The Religious Sense

Tuesday, June 20, 2006

Chapter 10: How the Ultimate Questions Arise: The Way of the Religious Sense

We have described and analyzed the ultimate questions of meaning that well up in our being and cannot be denied without dire consequences, but how do these questions arise? How does the actual process take place within the human person?

The first step begins with an awareness of presence. Take for example, a baby that has just been born. As soon as her eyes are open she would realize that there are things! This would be her first reaction. The awe of perceiving these "things" around is the amazing realization that there exists something outside of one's own being. The baby would over time come to see that these things are a presence that she interacts with, but do not emanate from her.

At a very elementary level, I know that everything around me is not me, that this reality imposes itself on me, and that I am dependent upon this reality. I know that I do not make reality; I find it, and it attracts me. Attraction to reality, or 'otherness' is the human being's first reaction, a seeking, invoking, and contemplating of what is 'other.' Man's original structure is not oriented towards skepticism and speculation.

The enlightenment culture claims that religion is based on fear, but fear is only the danger of losing something that is important.
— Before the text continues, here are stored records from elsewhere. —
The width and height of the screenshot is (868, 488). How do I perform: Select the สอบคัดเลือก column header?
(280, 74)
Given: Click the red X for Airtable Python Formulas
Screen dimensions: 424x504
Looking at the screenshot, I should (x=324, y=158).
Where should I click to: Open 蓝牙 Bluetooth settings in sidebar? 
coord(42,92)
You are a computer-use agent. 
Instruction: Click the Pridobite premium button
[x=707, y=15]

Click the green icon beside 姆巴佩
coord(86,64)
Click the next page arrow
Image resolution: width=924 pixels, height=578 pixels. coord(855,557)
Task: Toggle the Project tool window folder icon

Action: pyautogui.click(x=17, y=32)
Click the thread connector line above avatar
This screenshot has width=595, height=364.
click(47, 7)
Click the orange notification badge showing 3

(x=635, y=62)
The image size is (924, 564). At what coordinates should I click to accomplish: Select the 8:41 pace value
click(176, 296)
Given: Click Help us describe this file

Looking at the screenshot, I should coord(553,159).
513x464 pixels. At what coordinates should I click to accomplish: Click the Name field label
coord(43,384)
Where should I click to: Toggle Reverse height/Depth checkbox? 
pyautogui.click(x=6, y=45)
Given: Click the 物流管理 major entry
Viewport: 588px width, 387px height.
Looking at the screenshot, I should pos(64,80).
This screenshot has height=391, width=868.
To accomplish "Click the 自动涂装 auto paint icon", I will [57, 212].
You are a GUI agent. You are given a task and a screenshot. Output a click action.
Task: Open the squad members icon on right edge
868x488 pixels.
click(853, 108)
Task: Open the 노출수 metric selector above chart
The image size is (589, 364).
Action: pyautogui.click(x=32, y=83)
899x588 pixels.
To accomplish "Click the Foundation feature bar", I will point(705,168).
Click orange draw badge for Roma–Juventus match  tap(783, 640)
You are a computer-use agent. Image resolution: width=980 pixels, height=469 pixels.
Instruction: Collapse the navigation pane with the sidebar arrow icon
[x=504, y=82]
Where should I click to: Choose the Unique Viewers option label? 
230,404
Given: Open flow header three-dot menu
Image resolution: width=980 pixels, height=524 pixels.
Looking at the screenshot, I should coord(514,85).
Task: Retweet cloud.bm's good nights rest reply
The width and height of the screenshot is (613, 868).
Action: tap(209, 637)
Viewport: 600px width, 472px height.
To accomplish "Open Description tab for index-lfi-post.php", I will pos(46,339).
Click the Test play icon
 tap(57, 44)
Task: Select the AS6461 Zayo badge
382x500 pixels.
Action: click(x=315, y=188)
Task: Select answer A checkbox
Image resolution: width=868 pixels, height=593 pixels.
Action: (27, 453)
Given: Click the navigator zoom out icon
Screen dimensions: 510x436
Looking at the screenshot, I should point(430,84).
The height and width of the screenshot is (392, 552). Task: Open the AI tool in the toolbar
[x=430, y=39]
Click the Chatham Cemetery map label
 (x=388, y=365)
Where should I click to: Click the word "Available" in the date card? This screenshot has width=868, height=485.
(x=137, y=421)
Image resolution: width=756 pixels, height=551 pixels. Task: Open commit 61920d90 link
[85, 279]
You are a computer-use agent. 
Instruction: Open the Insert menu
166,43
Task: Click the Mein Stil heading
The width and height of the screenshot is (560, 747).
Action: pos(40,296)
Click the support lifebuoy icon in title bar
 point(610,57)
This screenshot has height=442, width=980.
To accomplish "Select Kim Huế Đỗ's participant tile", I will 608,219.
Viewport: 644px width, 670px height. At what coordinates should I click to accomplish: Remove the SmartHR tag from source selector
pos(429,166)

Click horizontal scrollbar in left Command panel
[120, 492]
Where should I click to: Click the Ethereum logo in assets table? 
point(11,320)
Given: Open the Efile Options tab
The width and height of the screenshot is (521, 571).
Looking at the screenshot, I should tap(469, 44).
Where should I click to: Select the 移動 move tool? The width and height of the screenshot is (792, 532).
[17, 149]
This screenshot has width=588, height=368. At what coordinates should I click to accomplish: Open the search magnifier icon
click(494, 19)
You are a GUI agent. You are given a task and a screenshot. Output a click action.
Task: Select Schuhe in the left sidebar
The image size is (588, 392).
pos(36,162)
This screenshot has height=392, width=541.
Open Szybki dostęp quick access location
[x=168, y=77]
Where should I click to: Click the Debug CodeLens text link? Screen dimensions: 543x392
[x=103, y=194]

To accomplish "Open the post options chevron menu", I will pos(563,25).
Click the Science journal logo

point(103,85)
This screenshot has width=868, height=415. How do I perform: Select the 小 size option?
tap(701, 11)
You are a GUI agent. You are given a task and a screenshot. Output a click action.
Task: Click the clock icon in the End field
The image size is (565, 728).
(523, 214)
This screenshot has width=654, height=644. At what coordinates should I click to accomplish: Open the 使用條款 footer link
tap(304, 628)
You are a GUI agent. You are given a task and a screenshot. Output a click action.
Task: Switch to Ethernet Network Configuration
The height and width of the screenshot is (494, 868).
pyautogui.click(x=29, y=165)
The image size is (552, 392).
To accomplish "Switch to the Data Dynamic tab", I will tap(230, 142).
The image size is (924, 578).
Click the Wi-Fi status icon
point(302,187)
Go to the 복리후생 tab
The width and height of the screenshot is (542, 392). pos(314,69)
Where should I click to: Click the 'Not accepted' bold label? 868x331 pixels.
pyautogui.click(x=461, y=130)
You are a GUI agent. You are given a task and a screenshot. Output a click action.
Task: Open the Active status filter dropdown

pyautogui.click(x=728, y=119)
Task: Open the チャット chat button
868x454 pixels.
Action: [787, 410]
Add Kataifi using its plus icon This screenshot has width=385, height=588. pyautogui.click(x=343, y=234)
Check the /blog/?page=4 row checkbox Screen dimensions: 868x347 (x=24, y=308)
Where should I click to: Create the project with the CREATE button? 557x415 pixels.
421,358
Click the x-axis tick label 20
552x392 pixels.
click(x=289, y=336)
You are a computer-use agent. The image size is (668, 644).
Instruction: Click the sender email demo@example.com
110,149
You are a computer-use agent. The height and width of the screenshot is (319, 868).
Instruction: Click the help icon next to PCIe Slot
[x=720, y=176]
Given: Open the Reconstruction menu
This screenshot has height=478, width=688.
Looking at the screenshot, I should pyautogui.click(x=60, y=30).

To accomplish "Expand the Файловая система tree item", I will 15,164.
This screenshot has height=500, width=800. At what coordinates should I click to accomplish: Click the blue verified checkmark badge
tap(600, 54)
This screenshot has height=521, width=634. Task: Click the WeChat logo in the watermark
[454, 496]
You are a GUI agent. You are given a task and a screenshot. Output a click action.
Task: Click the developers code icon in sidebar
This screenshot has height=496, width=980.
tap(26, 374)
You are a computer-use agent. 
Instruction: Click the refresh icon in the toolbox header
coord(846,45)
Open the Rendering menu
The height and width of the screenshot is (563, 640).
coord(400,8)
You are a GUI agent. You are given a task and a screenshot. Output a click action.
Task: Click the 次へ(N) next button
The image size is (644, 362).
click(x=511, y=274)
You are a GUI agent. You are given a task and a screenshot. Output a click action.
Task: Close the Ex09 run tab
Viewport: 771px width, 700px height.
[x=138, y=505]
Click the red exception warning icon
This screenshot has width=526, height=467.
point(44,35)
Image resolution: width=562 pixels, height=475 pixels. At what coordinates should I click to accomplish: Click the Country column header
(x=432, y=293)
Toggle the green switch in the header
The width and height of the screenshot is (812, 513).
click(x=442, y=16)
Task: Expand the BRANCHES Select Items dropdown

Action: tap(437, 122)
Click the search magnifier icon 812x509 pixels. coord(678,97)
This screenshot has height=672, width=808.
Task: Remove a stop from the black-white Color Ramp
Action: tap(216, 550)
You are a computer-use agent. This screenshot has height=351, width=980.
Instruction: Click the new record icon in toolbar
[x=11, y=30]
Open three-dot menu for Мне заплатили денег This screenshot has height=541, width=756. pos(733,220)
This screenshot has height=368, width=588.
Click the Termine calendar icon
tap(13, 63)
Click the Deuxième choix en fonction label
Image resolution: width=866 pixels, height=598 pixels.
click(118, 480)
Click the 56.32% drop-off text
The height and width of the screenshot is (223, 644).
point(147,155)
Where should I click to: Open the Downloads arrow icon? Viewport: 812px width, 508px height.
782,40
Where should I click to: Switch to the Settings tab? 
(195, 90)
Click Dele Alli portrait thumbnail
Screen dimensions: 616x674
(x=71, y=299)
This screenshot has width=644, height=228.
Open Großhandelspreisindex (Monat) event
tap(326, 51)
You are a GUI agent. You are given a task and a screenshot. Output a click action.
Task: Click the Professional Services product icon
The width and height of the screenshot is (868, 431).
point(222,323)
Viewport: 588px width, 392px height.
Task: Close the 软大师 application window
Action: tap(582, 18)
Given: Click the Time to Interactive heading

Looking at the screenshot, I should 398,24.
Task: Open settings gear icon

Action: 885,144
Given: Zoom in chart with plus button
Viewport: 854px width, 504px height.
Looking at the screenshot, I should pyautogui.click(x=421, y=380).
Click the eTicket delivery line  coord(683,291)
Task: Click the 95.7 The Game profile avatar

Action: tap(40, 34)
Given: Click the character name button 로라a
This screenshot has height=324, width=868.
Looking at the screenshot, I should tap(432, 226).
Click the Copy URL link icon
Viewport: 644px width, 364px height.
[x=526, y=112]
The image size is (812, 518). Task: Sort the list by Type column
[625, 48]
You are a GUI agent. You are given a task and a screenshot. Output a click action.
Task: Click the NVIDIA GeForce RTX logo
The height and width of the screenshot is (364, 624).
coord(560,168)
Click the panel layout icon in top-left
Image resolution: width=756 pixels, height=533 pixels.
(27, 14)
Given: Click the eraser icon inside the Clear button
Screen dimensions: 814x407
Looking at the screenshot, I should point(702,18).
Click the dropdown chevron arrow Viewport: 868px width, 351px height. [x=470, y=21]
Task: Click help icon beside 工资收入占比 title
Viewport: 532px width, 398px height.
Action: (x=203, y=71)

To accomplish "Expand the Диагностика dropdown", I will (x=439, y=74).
We do not fear losing things that have no interest to us. Attraction always comes first, like how babies are enthralled by new and unfamiliar objects.

Religiosity is, first of all, the affirmation and development of the attraction. A true seeker's disposition is laden with a prior evidence and awe: the wonder of the presence attracts me, and that is how the search within me breaks out. (102)


At a certain point in my psychological development I realize that I do not make myself, or hold myself in being. I understand myself as "I" and then come to know that I am distinct from other things. "It is from this that the idea of life as gift originates" (103).

Furthermore, this attraction becomes known to me as beauty, as having some sort of harmony and order that is favorable to me. Throughout time religions have made providence central to our relationship with the divine. The rhythms of night and day, the four seasons, and womanly fertility are signs of rejuvenation, refreshment, and gift.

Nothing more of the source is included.